-- Supplied records follows --

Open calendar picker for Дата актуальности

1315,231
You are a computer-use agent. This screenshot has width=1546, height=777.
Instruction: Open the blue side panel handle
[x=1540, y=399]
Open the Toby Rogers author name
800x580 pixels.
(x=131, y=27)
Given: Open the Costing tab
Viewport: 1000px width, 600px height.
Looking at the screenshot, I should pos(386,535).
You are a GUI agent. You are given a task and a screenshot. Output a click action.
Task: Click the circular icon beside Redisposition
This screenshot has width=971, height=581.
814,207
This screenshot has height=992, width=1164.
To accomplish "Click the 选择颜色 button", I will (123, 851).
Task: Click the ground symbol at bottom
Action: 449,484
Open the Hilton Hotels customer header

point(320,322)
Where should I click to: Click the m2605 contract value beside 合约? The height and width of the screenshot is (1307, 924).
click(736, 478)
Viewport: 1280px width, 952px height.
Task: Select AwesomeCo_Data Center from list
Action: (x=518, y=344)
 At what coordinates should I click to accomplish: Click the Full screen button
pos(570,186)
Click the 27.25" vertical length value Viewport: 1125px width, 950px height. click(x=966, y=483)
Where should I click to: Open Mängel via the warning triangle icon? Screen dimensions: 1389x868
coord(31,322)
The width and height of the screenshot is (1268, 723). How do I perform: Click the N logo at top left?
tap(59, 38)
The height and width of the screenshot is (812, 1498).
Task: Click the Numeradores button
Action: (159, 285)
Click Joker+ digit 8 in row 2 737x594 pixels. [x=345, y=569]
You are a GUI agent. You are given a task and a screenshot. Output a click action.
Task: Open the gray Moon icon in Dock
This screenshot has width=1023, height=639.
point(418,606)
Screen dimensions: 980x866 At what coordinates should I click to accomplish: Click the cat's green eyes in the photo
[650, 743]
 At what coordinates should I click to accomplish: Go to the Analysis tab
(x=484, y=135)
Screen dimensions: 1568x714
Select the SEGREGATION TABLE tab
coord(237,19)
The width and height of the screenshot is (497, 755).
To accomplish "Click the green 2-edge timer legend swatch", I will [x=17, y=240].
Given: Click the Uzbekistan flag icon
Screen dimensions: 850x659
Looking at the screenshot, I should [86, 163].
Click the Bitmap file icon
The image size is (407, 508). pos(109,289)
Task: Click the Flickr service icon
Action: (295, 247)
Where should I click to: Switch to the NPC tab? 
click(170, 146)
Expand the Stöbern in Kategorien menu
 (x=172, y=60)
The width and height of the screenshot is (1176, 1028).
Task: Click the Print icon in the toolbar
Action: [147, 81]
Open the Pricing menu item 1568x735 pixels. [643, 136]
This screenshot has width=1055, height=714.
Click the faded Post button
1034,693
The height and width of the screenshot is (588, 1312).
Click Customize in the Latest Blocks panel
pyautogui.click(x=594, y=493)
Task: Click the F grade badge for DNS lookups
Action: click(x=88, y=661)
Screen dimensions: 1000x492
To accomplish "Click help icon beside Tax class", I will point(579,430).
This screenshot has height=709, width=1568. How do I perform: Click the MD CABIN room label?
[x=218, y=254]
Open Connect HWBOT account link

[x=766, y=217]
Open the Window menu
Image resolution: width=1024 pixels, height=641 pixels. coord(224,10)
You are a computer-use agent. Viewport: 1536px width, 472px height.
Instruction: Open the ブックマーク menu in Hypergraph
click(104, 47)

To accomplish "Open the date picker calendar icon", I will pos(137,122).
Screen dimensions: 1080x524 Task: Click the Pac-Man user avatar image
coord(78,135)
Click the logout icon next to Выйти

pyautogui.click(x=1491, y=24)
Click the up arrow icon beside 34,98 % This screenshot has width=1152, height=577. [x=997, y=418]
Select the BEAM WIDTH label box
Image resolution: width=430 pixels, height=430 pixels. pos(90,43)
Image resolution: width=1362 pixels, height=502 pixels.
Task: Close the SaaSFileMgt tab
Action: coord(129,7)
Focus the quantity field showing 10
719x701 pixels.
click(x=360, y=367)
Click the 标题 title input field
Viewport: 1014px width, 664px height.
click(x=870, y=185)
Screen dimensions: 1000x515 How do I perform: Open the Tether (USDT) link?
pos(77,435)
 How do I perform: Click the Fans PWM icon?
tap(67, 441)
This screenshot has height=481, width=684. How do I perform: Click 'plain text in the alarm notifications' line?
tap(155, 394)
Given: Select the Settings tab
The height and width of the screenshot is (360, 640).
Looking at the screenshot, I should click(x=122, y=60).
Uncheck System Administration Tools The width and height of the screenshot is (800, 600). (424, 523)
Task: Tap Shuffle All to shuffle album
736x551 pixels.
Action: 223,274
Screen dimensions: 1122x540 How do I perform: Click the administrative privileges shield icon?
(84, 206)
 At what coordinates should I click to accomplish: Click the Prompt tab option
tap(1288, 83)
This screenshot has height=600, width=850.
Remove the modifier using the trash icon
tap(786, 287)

-- Supplied records concluded --

## What is required
Out of the entries, report each line that contains the word "computer".

## Solution below
You are a computer-use agent. This screenshot has width=1546, height=777.
You are a computer-use agent. Viewport: 1536px width, 472px height.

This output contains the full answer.